Ein Staatsanwalt steht vor einem Stapel Gerichtsakten. © Christian Charisius/dpa/Symbolbild
Nürnberg/Karlsruhe

Die Rechtsmittel seien als "offensichtlich unbegründet" verworfen worden, teilte der Bundesgerichtshof am Donnerstag mit. Das Urteil des Landgerichts Nürnberg-Fürth vom Dezember 2020 ist damit rechtskräftig.

Dieses Gericht hatte es als erwiesen gesehen, dass der heute 33-Jährige den Mann im Juli 2019 mit zahlreichen Messerstichen und Schlägen gegen den Kopf getötet hatte. Seine Angebetete hatte ihn nach Auffassung des Landgerichts dazu angestiftet.

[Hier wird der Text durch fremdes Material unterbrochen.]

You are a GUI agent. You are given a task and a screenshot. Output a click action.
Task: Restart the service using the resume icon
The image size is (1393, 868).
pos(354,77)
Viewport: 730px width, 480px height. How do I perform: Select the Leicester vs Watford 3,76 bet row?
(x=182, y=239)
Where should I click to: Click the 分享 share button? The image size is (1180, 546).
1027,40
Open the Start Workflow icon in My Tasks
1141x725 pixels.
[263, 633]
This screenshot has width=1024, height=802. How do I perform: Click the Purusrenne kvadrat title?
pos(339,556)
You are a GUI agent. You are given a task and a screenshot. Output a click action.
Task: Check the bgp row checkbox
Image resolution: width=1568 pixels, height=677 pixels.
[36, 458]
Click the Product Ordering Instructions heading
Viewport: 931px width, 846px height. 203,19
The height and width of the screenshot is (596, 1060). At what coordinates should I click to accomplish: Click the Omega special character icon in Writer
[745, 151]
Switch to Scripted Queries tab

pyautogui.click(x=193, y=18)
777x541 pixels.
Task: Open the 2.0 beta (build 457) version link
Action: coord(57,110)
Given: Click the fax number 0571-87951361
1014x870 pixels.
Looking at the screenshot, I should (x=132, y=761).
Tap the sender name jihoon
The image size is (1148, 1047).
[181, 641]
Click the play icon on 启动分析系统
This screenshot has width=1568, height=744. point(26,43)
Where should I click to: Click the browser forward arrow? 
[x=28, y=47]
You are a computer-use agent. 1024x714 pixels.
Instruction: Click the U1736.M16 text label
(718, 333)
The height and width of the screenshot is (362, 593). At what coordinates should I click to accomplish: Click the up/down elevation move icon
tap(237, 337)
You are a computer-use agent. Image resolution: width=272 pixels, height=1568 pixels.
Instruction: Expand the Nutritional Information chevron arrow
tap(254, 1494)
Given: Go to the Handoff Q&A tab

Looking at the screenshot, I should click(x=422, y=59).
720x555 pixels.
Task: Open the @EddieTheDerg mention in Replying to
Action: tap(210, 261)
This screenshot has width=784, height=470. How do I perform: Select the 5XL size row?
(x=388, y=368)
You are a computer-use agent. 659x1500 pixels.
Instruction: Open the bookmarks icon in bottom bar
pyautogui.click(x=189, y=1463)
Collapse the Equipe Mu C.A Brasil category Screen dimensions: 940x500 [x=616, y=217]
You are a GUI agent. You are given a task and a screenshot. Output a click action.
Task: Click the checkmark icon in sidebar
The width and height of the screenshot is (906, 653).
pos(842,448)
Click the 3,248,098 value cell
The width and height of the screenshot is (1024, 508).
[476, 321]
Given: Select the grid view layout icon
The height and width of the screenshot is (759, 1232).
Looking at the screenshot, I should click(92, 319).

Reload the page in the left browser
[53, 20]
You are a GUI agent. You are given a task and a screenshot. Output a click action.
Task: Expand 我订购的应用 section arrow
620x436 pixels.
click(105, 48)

Fünf Jahre lang waren die beiden Deutschen demnach ein Paar gewesen. Die Beziehung endete 2017, der Kontakt blieb aber bestehen. Die heute 34-Jährige machte eine neue Beziehung und ein Zusammenleben nach Angaben des Landgerichts aber davon abhängig, dass er ihren Geliebten und ihren Ehemann tötete. Nach Ansicht der Ermittler kam es nur deshalb nicht mehr zu dem Mord an dem Ehemann, weil der heute 33-Jährige wenige Tage nach der ersten Tat festgenommen wurde.